Quelques jours plus tard, elle a été orientée vers un psychologue. Lors de la première séance, elle n’arrivait pas à parler en présence de sa mère. Le psychologue lui a alors proposé un entretien en tête-à-tête. Ce qu’il a entendu l’a profondément marqué : une mère absorbée par son travail, incapable d’offrir affection et écoute à sa fille.

Après deux mois de suivi, le psychologue a recommandé une activité sportive pour l’aider à canaliser ses émotions. Djénébou s’est mise au basket-ball, ce qui l’aide encore aujourd’hui à se reconstruire.

Sa mère, consciente de ses erreurs, a commencé à se rapprocher d’elle. Peu à peu, un lien se reforme, fait d’écoute et d’affection.

Awa Koné

(stagiaire)

 

MICRO-TROTTOIR

Ce que les Bamakois pensent de ce phénomène

 Alors que le troisième pont de Bamako devient tristement associé à des actes de désespoir, plusieurs jeunes femmes croisées dans la ville de Bamako partagent leurs réflexions sur les causes profondes du suicide et sur le silence qui entoure la souffrance mentale. Entre appel à l’écoute, dénonciation du tabou et plaidoyer pour la santé mentale, leurs témoignages révèlent une prise de conscience urgente.

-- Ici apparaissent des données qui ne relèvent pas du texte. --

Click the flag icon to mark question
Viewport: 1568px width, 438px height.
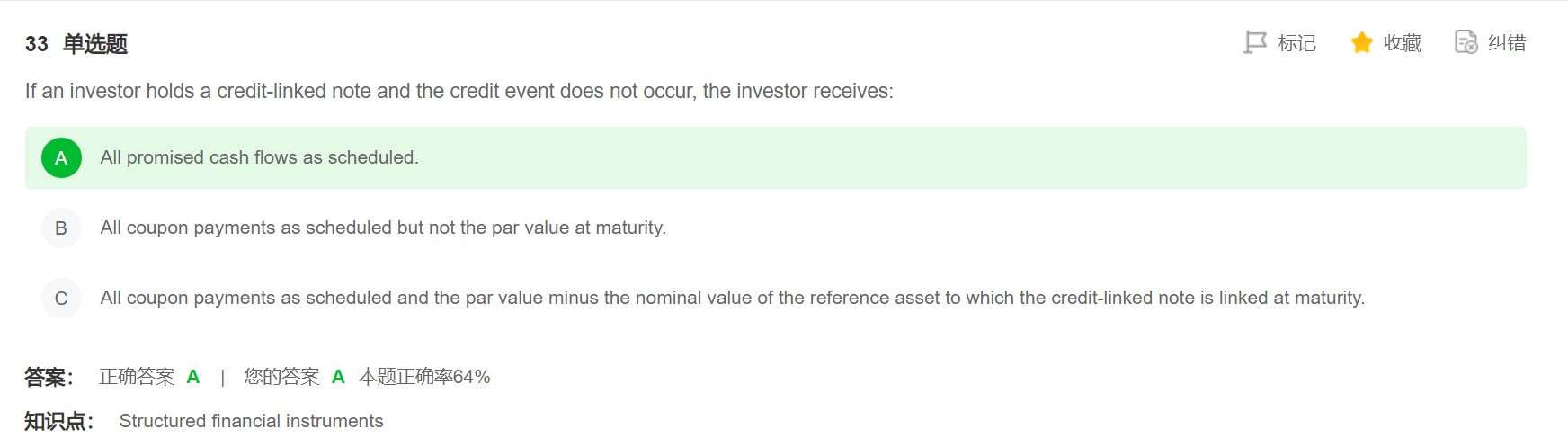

 Oumou Kadidia Koné (lycéenne) :

"Parfois, les gens souffrent en silence parce qu’ils ont peur d’être jugés ou trahis par ceux qu’ils aiment. Si on tendait la main au lieu de pointer du doigt, si on écoutait vraiment, peut-être que certains drames seraient évités. Il faut apprendre à soutenir sans juger".

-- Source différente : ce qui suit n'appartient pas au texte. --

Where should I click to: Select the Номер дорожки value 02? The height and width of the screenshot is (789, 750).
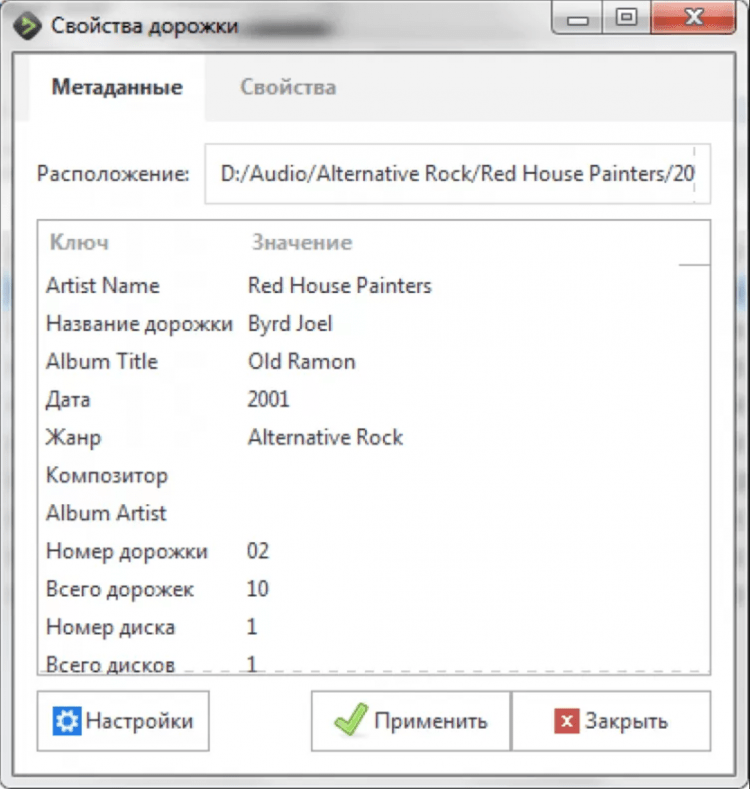258,551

Mariam Bouaré (étudiante) :

"Je pense que certaines personnes se jettent du troisième pont à cause de la dépression, des problèmes familiaux ou des troubles mentaux. Mais pour moi, aucun problème ne devrait pousser quelqu’un à se donner la mort. Il faut chercher de l’aide au lieu de céder au désespoir".

Binta Bagayoko (étudiant) :

"Beaucoup de gens se jettent du pont à cause de la pression sociale, des problèmes personnels ou de la dépression. Au Mali, on parle peu de santé mentale, et pourtant certaines épreuves peuvent vraiment détruire quelqu’un. Mais quoi qu’il arrive, la vie reste sacrée. Se suicider n’est pas une solution. Il faut garder espoir, parce que même la souffrance finit un jour".

 Hamsétou El Hansar (étudiante en marketing) :

"C’est souvent à cause de la dépression. Au Mali, on ne prend pas assez au sérieux la souffrance mentale. Il y a des problèmes qui peuvent pousser quelqu’un à commettre l’irréparable, comme se jeter du troisième pont".

 Niélé (vendeuse ambulante) :

"C’est souvent un mélange de solitude, de désespoir, de pression sociale et financière. Et comme parler de sa douleur mentale est mal vu ici, beaucoup souffrent en silence jusqu’au drame".

 Sira Haïdara (étudiante en droit privé) :

"Trop de problèmes, trop de souffrance, et souvent aucun soutien. Certains vivent des choses graves comme le viol ou des pressions familiales, et finissent par croire que mourir est la seule issue".